**PROBLEM TO SOLVE:** Print each of the lines below verbatim, with no alterations.

**Stored data:**
———

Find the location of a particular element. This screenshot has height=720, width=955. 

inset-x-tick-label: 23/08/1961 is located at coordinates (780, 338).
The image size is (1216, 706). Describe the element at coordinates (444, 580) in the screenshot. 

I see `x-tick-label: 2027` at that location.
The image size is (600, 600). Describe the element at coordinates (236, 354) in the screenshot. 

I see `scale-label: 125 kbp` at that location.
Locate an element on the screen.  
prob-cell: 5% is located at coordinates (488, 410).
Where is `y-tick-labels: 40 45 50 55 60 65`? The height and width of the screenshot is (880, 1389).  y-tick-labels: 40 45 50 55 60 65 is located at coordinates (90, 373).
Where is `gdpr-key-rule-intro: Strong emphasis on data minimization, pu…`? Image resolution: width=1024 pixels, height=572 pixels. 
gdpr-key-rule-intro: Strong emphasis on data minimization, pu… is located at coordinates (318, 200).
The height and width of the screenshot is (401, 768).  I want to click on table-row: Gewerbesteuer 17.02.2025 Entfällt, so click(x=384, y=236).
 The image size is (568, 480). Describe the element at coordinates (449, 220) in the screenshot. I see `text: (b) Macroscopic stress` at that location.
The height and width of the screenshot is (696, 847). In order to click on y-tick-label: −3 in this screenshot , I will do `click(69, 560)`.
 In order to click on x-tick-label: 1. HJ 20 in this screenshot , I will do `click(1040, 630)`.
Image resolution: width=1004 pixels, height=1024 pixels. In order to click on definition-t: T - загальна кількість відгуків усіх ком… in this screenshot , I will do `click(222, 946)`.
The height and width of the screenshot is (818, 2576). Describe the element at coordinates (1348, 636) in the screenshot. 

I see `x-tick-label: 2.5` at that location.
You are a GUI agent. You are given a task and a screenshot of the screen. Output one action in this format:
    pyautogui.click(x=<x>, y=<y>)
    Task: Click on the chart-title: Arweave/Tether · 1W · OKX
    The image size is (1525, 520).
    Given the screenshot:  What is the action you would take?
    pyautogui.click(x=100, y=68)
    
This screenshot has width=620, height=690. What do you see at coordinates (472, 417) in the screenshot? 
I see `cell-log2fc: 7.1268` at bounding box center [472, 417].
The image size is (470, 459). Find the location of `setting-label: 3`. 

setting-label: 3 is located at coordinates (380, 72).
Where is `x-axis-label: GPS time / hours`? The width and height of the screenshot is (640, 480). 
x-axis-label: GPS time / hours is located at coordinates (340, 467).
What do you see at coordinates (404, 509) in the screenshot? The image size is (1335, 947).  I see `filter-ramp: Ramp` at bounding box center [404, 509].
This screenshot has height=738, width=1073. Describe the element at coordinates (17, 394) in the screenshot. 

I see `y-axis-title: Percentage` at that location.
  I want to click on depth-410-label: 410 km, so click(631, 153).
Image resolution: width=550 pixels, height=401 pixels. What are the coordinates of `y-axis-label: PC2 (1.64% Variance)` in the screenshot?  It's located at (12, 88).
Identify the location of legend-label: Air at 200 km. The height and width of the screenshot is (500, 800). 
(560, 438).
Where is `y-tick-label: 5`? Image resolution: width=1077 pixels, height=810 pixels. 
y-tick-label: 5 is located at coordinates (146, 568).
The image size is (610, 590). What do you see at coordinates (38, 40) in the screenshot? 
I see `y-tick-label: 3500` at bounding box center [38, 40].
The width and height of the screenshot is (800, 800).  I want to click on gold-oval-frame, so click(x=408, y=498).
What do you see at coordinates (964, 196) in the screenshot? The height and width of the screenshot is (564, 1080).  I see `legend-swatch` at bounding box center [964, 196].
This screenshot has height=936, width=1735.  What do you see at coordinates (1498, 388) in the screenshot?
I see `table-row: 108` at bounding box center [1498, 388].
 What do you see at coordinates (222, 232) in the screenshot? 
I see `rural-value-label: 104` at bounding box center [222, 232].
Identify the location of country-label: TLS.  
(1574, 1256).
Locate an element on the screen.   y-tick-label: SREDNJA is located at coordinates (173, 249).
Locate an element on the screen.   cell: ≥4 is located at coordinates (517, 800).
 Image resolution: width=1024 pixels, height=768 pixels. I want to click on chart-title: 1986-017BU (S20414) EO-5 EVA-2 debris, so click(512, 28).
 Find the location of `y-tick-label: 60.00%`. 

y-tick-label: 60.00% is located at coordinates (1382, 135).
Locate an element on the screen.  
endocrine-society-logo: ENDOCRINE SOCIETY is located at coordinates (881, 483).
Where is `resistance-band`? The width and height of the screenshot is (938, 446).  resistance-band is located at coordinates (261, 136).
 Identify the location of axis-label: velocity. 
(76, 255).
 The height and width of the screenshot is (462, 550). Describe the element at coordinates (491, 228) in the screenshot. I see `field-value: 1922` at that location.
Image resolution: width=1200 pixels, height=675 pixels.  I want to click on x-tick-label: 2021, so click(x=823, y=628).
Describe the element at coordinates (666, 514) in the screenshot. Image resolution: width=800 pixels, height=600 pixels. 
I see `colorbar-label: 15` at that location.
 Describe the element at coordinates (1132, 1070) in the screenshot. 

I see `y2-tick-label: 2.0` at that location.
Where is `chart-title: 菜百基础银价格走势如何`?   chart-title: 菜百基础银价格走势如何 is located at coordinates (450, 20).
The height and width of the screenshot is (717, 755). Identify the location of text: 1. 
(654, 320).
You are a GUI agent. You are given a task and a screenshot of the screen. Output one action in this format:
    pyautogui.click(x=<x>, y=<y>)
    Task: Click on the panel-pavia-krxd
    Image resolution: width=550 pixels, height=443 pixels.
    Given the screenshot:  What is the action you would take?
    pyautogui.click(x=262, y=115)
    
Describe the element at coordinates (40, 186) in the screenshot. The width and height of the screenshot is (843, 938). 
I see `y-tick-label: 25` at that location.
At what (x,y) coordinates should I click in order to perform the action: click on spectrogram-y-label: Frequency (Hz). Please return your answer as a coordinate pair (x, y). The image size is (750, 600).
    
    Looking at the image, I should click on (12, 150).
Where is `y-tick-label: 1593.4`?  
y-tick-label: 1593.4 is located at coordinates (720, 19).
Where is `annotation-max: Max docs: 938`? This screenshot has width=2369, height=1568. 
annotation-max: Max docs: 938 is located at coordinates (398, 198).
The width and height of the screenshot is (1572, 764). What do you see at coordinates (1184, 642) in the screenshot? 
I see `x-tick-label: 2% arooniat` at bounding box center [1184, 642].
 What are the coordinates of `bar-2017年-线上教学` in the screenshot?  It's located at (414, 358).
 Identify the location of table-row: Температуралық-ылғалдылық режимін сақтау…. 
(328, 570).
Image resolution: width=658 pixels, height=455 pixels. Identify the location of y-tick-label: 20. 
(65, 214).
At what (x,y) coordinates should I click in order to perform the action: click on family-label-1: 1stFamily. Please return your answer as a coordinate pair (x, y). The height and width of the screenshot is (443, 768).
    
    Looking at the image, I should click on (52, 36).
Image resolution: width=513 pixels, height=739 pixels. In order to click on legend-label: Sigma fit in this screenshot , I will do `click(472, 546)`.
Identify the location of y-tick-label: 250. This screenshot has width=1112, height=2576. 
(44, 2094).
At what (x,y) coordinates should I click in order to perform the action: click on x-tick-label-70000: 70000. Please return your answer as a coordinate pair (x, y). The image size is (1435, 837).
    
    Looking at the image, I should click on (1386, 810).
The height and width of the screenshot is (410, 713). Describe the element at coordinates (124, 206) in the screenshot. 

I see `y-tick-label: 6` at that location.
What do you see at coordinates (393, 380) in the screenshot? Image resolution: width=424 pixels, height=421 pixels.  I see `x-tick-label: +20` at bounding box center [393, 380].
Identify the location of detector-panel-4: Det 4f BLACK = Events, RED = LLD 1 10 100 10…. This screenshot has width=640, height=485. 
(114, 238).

———

**WRITTEN SOLUTION:**
Find the location of a particular element. This screenshot has height=720, width=955. 

inset-x-tick-label: 23/08/1961 is located at coordinates (780, 338).
The image size is (1216, 706). Describe the element at coordinates (444, 580) in the screenshot. 

I see `x-tick-label: 2027` at that location.
The image size is (600, 600). Describe the element at coordinates (236, 354) in the screenshot. 

I see `scale-label: 125 kbp` at that location.
Locate an element on the screen.  
prob-cell: 5% is located at coordinates (488, 410).
Where is `y-tick-labels: 40 45 50 55 60 65`? The height and width of the screenshot is (880, 1389).  y-tick-labels: 40 45 50 55 60 65 is located at coordinates (90, 373).
Where is `gdpr-key-rule-intro: Strong emphasis on data minimization, pu…`? Image resolution: width=1024 pixels, height=572 pixels. 
gdpr-key-rule-intro: Strong emphasis on data minimization, pu… is located at coordinates (318, 200).
The height and width of the screenshot is (401, 768).  I want to click on table-row: Gewerbesteuer 17.02.2025 Entfällt, so click(x=384, y=236).
 The image size is (568, 480). Describe the element at coordinates (449, 220) in the screenshot. I see `text: (b) Macroscopic stress` at that location.
The height and width of the screenshot is (696, 847). In order to click on y-tick-label: −3 in this screenshot , I will do `click(69, 560)`.
 In order to click on x-tick-label: 1. HJ 20 in this screenshot , I will do `click(1040, 630)`.
Image resolution: width=1004 pixels, height=1024 pixels. In order to click on definition-t: T - загальна кількість відгуків усіх ком… in this screenshot , I will do `click(222, 946)`.
The height and width of the screenshot is (818, 2576). Describe the element at coordinates (1348, 636) in the screenshot. 

I see `x-tick-label: 2.5` at that location.
You are a GUI agent. You are given a task and a screenshot of the screen. Output one action in this format:
    pyautogui.click(x=<x>, y=<y>)
    Task: Click on the chart-title: Arweave/Tether · 1W · OKX
    The image size is (1525, 520).
    Given the screenshot:  What is the action you would take?
    pyautogui.click(x=100, y=68)
    
This screenshot has width=620, height=690. What do you see at coordinates (472, 417) in the screenshot? 
I see `cell-log2fc: 7.1268` at bounding box center [472, 417].
The image size is (470, 459). Find the location of `setting-label: 3`. 

setting-label: 3 is located at coordinates (380, 72).
Where is `x-axis-label: GPS time / hours`? The width and height of the screenshot is (640, 480). 
x-axis-label: GPS time / hours is located at coordinates (340, 467).
What do you see at coordinates (404, 509) in the screenshot? The image size is (1335, 947).  I see `filter-ramp: Ramp` at bounding box center [404, 509].
This screenshot has height=738, width=1073. Describe the element at coordinates (17, 394) in the screenshot. 

I see `y-axis-title: Percentage` at that location.
  I want to click on depth-410-label: 410 km, so click(631, 153).
Image resolution: width=550 pixels, height=401 pixels. What are the coordinates of `y-axis-label: PC2 (1.64% Variance)` in the screenshot?  It's located at (12, 88).
Identify the location of legend-label: Air at 200 km. The height and width of the screenshot is (500, 800). 
(560, 438).
Where is `y-tick-label: 5`? Image resolution: width=1077 pixels, height=810 pixels. 
y-tick-label: 5 is located at coordinates (146, 568).
The image size is (610, 590). What do you see at coordinates (38, 40) in the screenshot? 
I see `y-tick-label: 3500` at bounding box center [38, 40].
The width and height of the screenshot is (800, 800).  I want to click on gold-oval-frame, so click(x=408, y=498).
What do you see at coordinates (964, 196) in the screenshot? The height and width of the screenshot is (564, 1080).  I see `legend-swatch` at bounding box center [964, 196].
This screenshot has height=936, width=1735.  What do you see at coordinates (1498, 388) in the screenshot?
I see `table-row: 108` at bounding box center [1498, 388].
 What do you see at coordinates (222, 232) in the screenshot? 
I see `rural-value-label: 104` at bounding box center [222, 232].
Identify the location of country-label: TLS.  
(1574, 1256).
Locate an element on the screen.   y-tick-label: SREDNJA is located at coordinates (173, 249).
Locate an element on the screen.   cell: ≥4 is located at coordinates (517, 800).
 Image resolution: width=1024 pixels, height=768 pixels. I want to click on chart-title: 1986-017BU (S20414) EO-5 EVA-2 debris, so click(512, 28).
 Find the location of `y-tick-label: 60.00%`. 

y-tick-label: 60.00% is located at coordinates (1382, 135).
Locate an element on the screen.  
endocrine-society-logo: ENDOCRINE SOCIETY is located at coordinates (881, 483).
Where is `resistance-band`? The width and height of the screenshot is (938, 446).  resistance-band is located at coordinates (261, 136).
 Identify the location of axis-label: velocity. 
(76, 255).
 The height and width of the screenshot is (462, 550). Describe the element at coordinates (491, 228) in the screenshot. I see `field-value: 1922` at that location.
Image resolution: width=1200 pixels, height=675 pixels.  I want to click on x-tick-label: 2021, so click(x=823, y=628).
Describe the element at coordinates (666, 514) in the screenshot. Image resolution: width=800 pixels, height=600 pixels. 
I see `colorbar-label: 15` at that location.
 Describe the element at coordinates (1132, 1070) in the screenshot. 

I see `y2-tick-label: 2.0` at that location.
Where is `chart-title: 菜百基础银价格走势如何`?   chart-title: 菜百基础银价格走势如何 is located at coordinates (450, 20).
The height and width of the screenshot is (717, 755). Identify the location of text: 1. 
(654, 320).
You are a GUI agent. You are given a task and a screenshot of the screen. Output one action in this format:
    pyautogui.click(x=<x>, y=<y>)
    Task: Click on the panel-pavia-krxd
    Image resolution: width=550 pixels, height=443 pixels.
    Given the screenshot:  What is the action you would take?
    pyautogui.click(x=262, y=115)
    
Describe the element at coordinates (40, 186) in the screenshot. The width and height of the screenshot is (843, 938). 
I see `y-tick-label: 25` at that location.
At what (x,y) coordinates should I click in order to perform the action: click on spectrogram-y-label: Frequency (Hz). Please return your answer as a coordinate pair (x, y). The image size is (750, 600).
    
    Looking at the image, I should click on (12, 150).
Where is `y-tick-label: 1593.4`?  
y-tick-label: 1593.4 is located at coordinates (720, 19).
Where is `annotation-max: Max docs: 938`? This screenshot has width=2369, height=1568. 
annotation-max: Max docs: 938 is located at coordinates (398, 198).
The width and height of the screenshot is (1572, 764). What do you see at coordinates (1184, 642) in the screenshot? 
I see `x-tick-label: 2% arooniat` at bounding box center [1184, 642].
 What are the coordinates of `bar-2017年-线上教学` in the screenshot?  It's located at (414, 358).
 Identify the location of table-row: Температуралық-ылғалдылық режимін сақтау…. 
(328, 570).
Image resolution: width=658 pixels, height=455 pixels. Identify the location of y-tick-label: 20. 
(65, 214).
At what (x,y) coordinates should I click in order to perform the action: click on family-label-1: 1stFamily. Please return your answer as a coordinate pair (x, y). The height and width of the screenshot is (443, 768).
    
    Looking at the image, I should click on (52, 36).
Image resolution: width=513 pixels, height=739 pixels. In order to click on legend-label: Sigma fit in this screenshot , I will do `click(472, 546)`.
Identify the location of y-tick-label: 250. This screenshot has width=1112, height=2576. 
(44, 2094).
At what (x,y) coordinates should I click in order to perform the action: click on x-tick-label-70000: 70000. Please return your answer as a coordinate pair (x, y). The image size is (1435, 837).
    
    Looking at the image, I should click on (1386, 810).
The height and width of the screenshot is (410, 713). Describe the element at coordinates (124, 206) in the screenshot. 

I see `y-tick-label: 6` at that location.
What do you see at coordinates (393, 380) in the screenshot? Image resolution: width=424 pixels, height=421 pixels.  I see `x-tick-label: +20` at bounding box center [393, 380].
Identify the location of detector-panel-4: Det 4f BLACK = Events, RED = LLD 1 10 100 10…. This screenshot has width=640, height=485. 
(114, 238).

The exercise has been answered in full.